Apart from the widespread use of traditional medicine in Africa which Dr Kofi Busia put at between 70 – 80% of the population, he mentioned the fact that in China, traditional medicine accounts for up to 50% of total medicine consumption. Although for Africa as a whole the sales figures are unknown, Dr Busia said in 2008, it was estimated that trade in medicinal plants and products in South Africa was worth ZAR 2.9 billion while in Burkina Faso sales increased from US$2.68 million in 1998 to US$ 5.37 million in 2000 and in Madagascar, sales increased from US$ 2 million in 1999 to US$ 3.5million in 2000. His case is therefore simple – build the capacities of the traditional medicine sector and there will be immense benefits.

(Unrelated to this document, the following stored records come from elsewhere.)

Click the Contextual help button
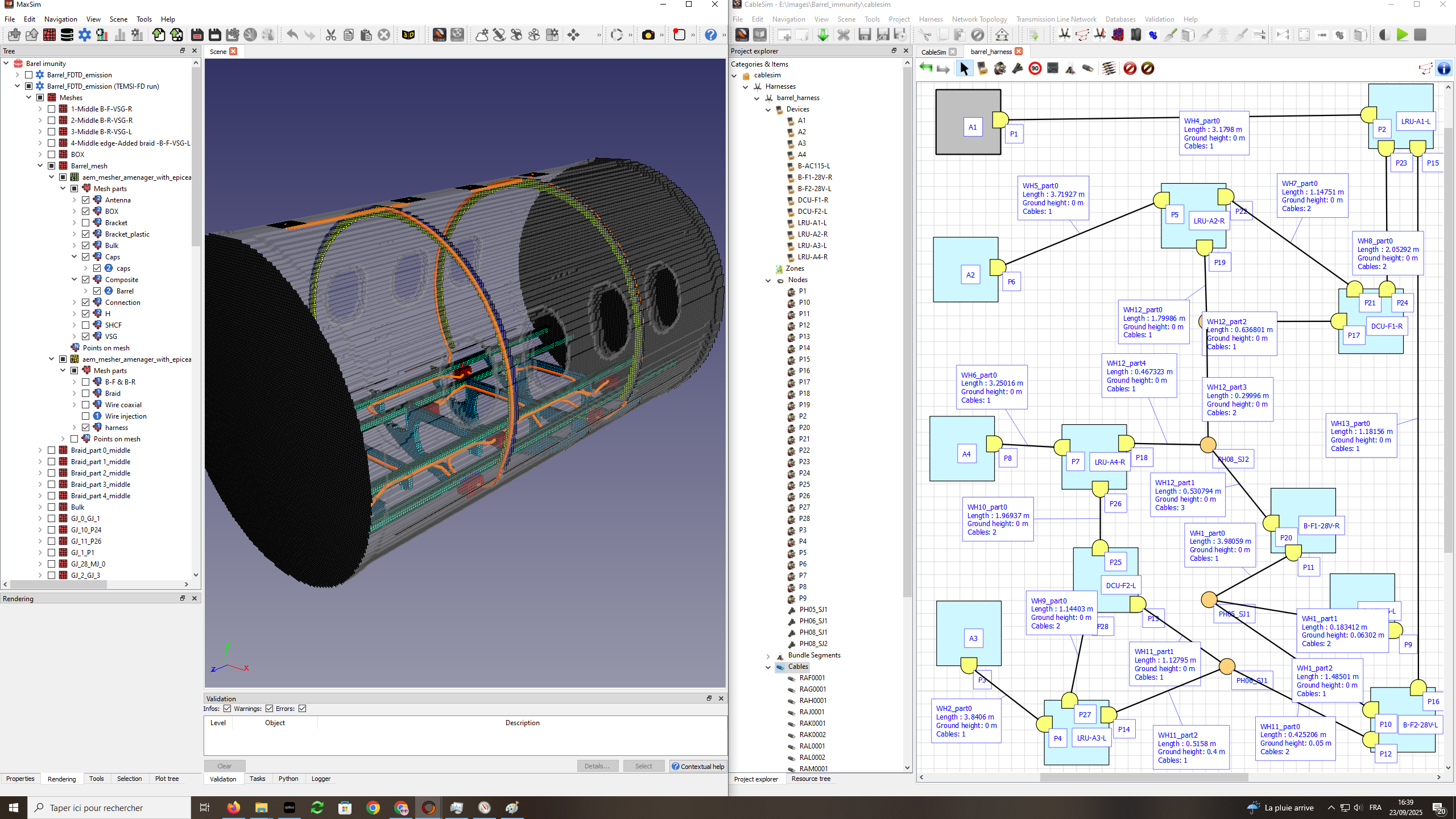This screenshot has height=819, width=1456. [698, 766]
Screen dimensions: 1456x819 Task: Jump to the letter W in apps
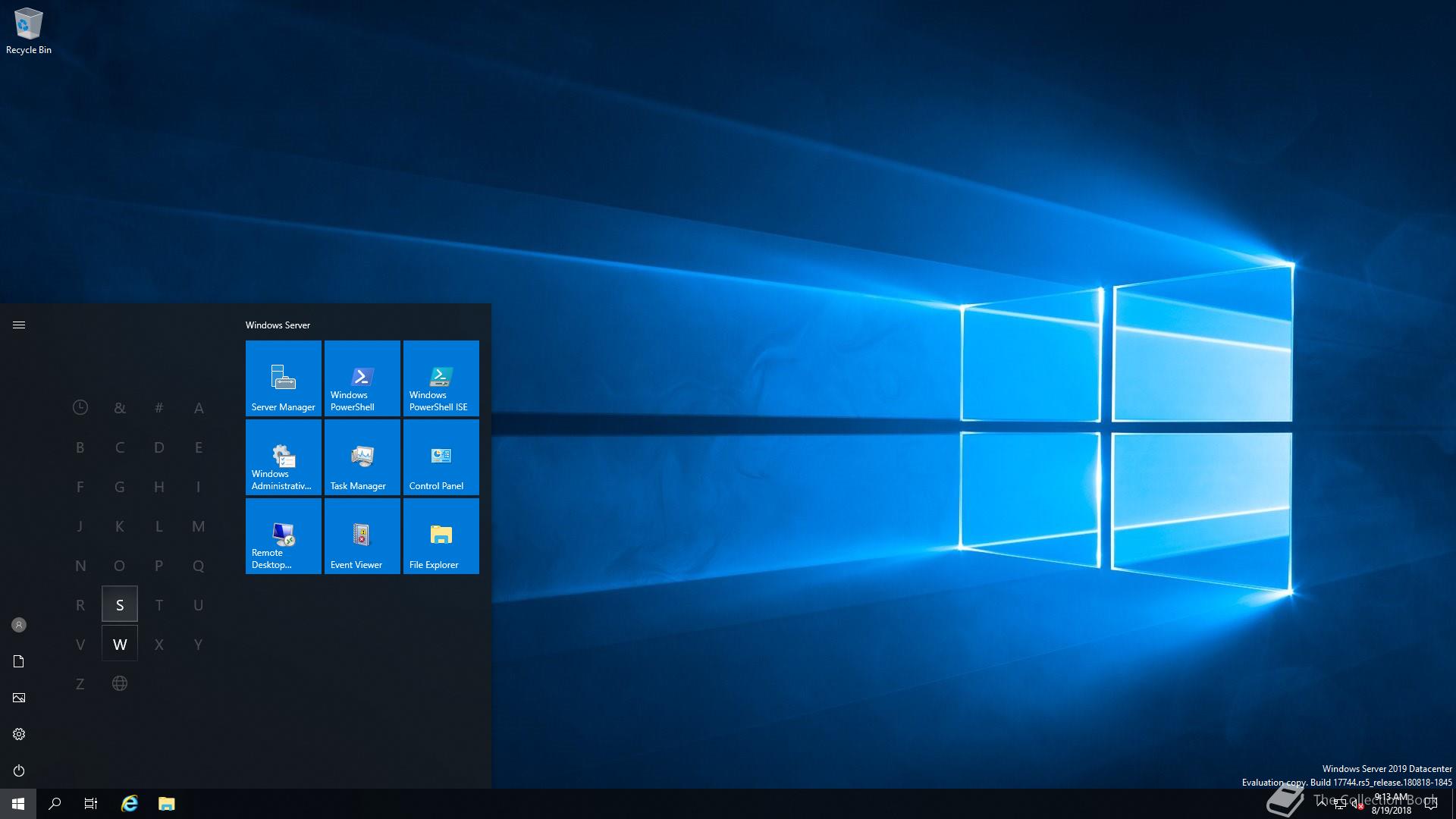(120, 644)
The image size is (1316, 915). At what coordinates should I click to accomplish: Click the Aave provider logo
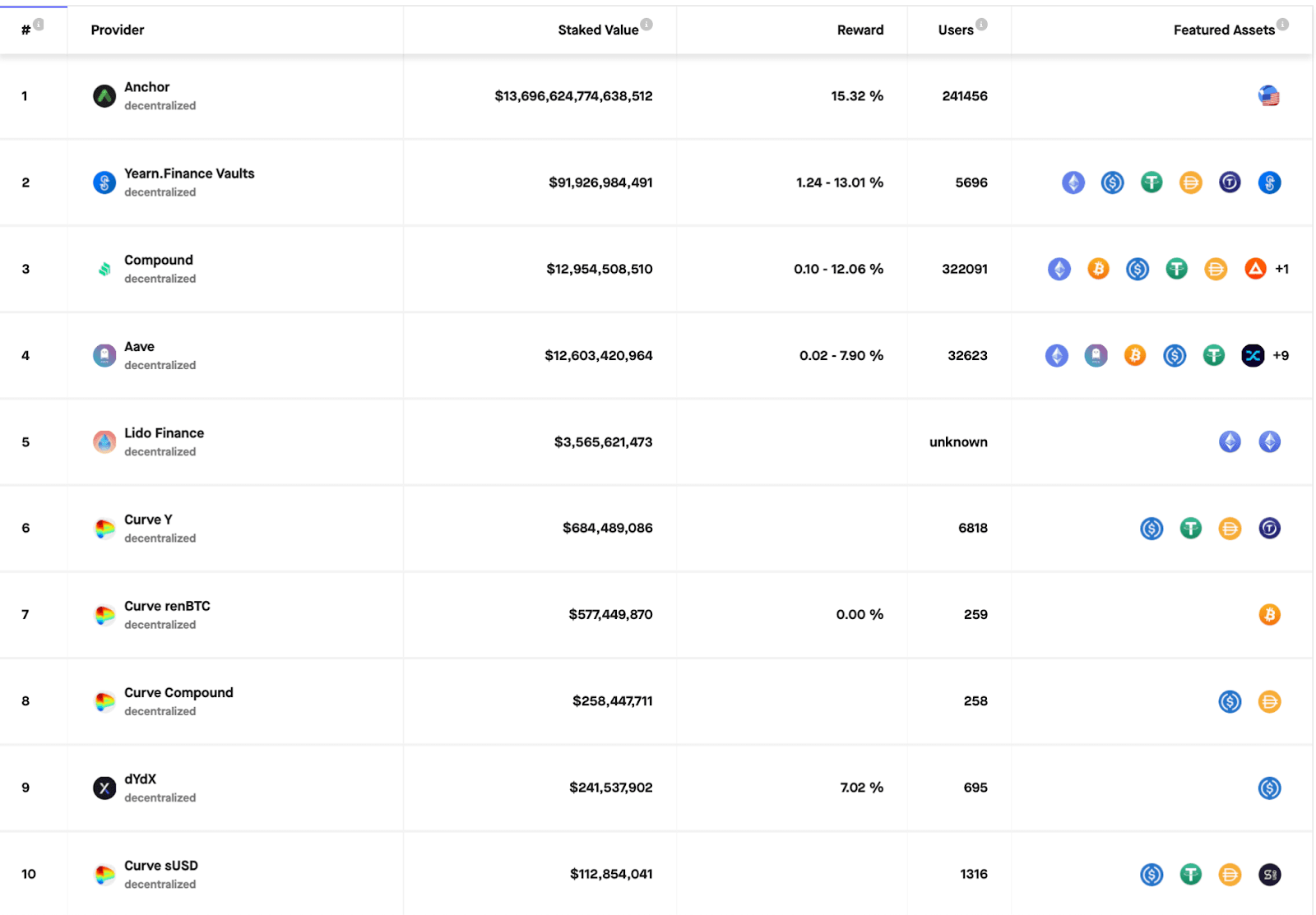pyautogui.click(x=104, y=355)
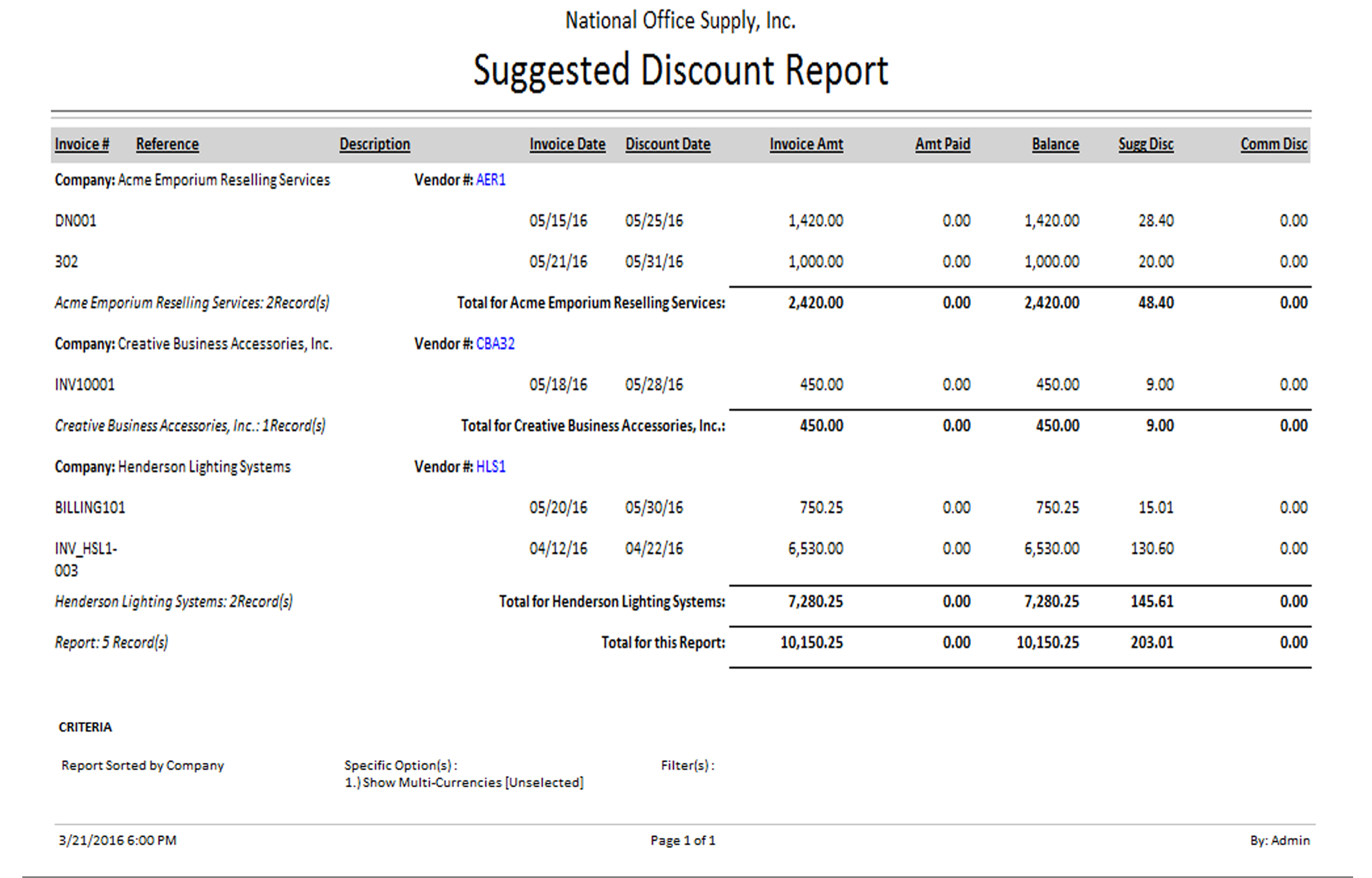This screenshot has width=1372, height=878.
Task: Select invoice INV10001 row
Action: click(84, 385)
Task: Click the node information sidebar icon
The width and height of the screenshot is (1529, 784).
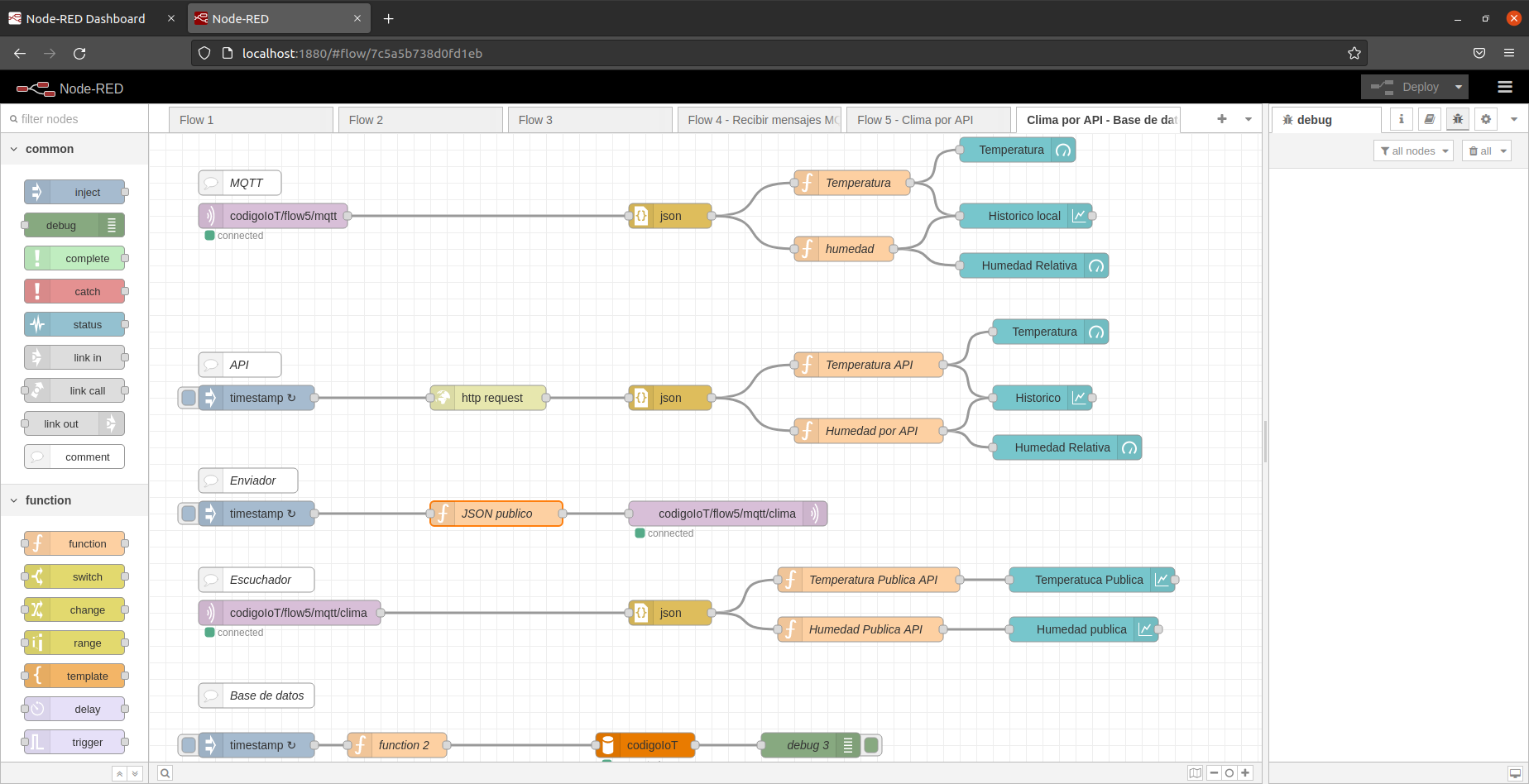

ARIPO Chief Examiner Emmanuel Sackey
ARIPO Chief Examiner Emmanuel Sackey

This whole conversation about the benefits from our Intellectual Property is based on what Emmanuel Sackey Chief Examiner of A.R.I.P.O refers to as the Knowledge Economy where the national wealth of any nation is generated out of intellectual activity. He argues that National incomes will increase fastest in knowledge industries where a unit increase in resources to the knowledge industries will generate the greatest increase in National Income relative to other industries. Mr Sackey adds that “Traditional Knowledge is information that people in a given community, based on experience and adaptation to a local culture and environment, have developed over time, and continue to develop. This knowledge is used to sustain the community and its culture…”

As to why the use of our Kente and Adinkra designs globally generates  no revenue to Ghana is due to what Fernando dos Santos, Director General of A.R.I.P.O and other speakers at the seminar noted is due the absence of an international legal framework for the protection of folkloric rights. To this end, Mr dos Santos and his colleagues at the A.R.I.P.O Harare office are intent on realizing the A.R.I.P.O ideal of African countries pooling their resources together for promotion, development and harmonization of IP laws and policies. Other objectives of A.R.I.P.O are the establishment of common services and organs for IP coordination, development and harmonization and the establishment IP training schemes.

For Fernando dos Santos and many IP rights experts, the way forward involves such protocols like the Swakopmund Protocol which is touted as the key to our realization of the immense benefits our folkore and herbal medicine which makes up our Traditional Knowledge. The Swakopmund Protocol aims at providing a legal framework that empowers Traditional Knowledge holders to utilize their resources for socio-economic development while preventing misappropriation and illicit granting of patents.

Certainly the knowledge economy has huge potential for us as a people and its time we appreciate our Traditional Knowledge.